SET EXERCISE | Put the lines of the records into a numbered list, starting with the line that contains "Telecommunications & ISPs (1165, 485)" and going on through the line that contains "Last Name (1099, 656)". Include both of those lines and leave out any blank lines.

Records
********************

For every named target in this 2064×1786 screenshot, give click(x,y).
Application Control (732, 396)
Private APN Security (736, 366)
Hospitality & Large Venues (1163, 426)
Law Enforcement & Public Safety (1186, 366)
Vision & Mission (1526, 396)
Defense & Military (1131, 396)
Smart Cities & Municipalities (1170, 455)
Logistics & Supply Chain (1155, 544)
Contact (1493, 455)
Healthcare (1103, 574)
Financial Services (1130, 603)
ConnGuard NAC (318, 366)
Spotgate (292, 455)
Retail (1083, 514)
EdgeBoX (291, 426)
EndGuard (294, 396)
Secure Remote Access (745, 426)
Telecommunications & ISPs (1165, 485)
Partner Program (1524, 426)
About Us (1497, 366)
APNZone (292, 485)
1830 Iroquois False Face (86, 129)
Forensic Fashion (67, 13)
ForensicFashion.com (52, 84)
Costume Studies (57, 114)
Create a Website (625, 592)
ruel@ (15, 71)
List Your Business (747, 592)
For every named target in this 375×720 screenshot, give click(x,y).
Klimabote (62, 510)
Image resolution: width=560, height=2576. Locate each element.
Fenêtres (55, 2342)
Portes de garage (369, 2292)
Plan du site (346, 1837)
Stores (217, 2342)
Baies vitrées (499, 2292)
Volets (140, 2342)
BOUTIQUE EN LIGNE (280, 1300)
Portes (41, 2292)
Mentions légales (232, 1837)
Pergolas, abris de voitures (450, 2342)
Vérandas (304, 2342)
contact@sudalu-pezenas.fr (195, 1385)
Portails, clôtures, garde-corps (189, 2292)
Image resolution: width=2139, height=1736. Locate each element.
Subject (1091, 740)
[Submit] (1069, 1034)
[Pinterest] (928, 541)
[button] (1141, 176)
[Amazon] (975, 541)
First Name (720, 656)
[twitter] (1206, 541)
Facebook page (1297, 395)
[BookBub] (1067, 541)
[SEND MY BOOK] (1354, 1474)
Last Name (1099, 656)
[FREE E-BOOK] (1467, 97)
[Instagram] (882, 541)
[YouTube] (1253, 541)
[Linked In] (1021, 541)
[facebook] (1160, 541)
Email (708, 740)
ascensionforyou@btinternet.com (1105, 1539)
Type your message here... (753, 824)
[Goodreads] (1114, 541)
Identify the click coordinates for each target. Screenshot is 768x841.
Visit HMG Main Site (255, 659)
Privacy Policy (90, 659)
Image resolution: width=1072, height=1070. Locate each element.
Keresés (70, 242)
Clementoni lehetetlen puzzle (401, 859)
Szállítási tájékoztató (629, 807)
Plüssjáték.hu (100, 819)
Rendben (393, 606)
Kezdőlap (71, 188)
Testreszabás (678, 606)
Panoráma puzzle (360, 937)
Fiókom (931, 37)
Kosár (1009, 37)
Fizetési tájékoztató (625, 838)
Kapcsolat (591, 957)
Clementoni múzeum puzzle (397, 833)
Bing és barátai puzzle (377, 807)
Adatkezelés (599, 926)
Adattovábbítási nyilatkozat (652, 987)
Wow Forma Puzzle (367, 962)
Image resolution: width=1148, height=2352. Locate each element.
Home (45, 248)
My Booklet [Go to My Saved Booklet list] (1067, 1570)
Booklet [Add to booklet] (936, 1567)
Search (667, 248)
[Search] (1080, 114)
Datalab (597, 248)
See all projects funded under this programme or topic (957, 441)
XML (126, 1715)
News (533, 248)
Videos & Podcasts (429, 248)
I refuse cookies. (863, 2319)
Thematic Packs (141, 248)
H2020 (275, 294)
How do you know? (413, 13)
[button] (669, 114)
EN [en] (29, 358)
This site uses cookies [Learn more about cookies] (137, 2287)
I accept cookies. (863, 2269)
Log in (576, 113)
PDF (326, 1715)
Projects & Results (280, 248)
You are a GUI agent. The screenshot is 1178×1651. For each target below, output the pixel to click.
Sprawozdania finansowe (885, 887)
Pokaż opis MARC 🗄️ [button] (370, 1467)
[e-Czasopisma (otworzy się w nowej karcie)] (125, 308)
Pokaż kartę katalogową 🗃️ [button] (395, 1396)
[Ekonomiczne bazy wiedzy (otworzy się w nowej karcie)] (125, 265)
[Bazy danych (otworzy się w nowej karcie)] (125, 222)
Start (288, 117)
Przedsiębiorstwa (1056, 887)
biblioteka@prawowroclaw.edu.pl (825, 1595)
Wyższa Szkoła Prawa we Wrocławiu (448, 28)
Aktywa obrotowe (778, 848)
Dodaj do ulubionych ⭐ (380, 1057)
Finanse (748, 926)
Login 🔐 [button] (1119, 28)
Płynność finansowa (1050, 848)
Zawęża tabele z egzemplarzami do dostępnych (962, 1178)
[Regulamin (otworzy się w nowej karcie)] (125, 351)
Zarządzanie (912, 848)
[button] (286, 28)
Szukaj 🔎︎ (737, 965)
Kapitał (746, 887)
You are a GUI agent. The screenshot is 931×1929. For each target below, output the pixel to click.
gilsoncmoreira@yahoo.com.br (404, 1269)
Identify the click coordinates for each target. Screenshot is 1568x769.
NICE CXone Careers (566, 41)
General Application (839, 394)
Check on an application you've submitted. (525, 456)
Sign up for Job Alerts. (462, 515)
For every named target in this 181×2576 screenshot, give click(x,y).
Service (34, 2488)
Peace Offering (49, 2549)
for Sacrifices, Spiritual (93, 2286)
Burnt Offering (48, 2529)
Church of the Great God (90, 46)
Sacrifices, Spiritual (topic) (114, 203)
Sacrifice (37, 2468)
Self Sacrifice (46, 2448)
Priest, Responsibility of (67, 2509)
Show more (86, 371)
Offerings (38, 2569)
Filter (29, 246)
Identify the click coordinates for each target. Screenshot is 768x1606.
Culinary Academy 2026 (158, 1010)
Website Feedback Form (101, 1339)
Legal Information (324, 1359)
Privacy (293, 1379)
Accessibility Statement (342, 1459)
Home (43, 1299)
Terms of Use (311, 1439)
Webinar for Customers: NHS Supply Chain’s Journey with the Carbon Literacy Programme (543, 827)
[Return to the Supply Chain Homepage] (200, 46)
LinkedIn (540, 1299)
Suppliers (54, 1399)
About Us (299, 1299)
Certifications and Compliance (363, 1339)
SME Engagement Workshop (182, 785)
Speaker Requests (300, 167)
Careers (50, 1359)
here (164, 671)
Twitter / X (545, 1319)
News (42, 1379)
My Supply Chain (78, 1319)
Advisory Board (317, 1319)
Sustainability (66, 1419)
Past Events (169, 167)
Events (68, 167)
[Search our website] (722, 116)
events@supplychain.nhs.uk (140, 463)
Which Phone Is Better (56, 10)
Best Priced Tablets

********************

RESPONSE |
1. Telecommunications & ISPs (1165, 485)
2. Partner Program (1524, 426)
3. About Us (1497, 366)
4. APNZone (292, 485)
5. 1830 Iroquois False Face (86, 129)
6. Forensic Fashion (67, 13)
7. ForensicFashion.com (52, 84)
8. Costume Studies (57, 114)
9. Create a Website (625, 592)
10. ruel@ (15, 71)
11. List Your Business (747, 592)
12. For every named target in this 375×720 screenshot, give click(x,y).
13. Klimabote (62, 510)
14. Image resolution: width=560, height=2576. Locate each element.
15. Fenêtres (55, 2342)
16. Portes de garage (369, 2292)
17. Plan du site (346, 1837)
18. Stores (217, 2342)
19. Baies vitrées (499, 2292)
20. Volets (140, 2342)
21. BOUTIQUE EN LIGNE (280, 1300)
22. Portes (41, 2292)
23. Mentions légales (232, 1837)
24. Pergolas, abris de voitures (450, 2342)
25. Vérandas (304, 2342)
26. contact@sudalu-pezenas.fr (195, 1385)
27. Portails, clôtures, garde-corps (189, 2292)
28. Image resolution: width=2139, height=1736. Locate each element.
29. Subject (1091, 740)
30. [Submit] (1069, 1034)
31. [Pinterest] (928, 541)
32. [button] (1141, 176)
33. [Amazon] (975, 541)
34. First Name (720, 656)
35. [twitter] (1206, 541)
36. Facebook page (1297, 395)
37. [BookBub] (1067, 541)
38. [SEND MY BOOK] (1354, 1474)
39. Last Name (1099, 656)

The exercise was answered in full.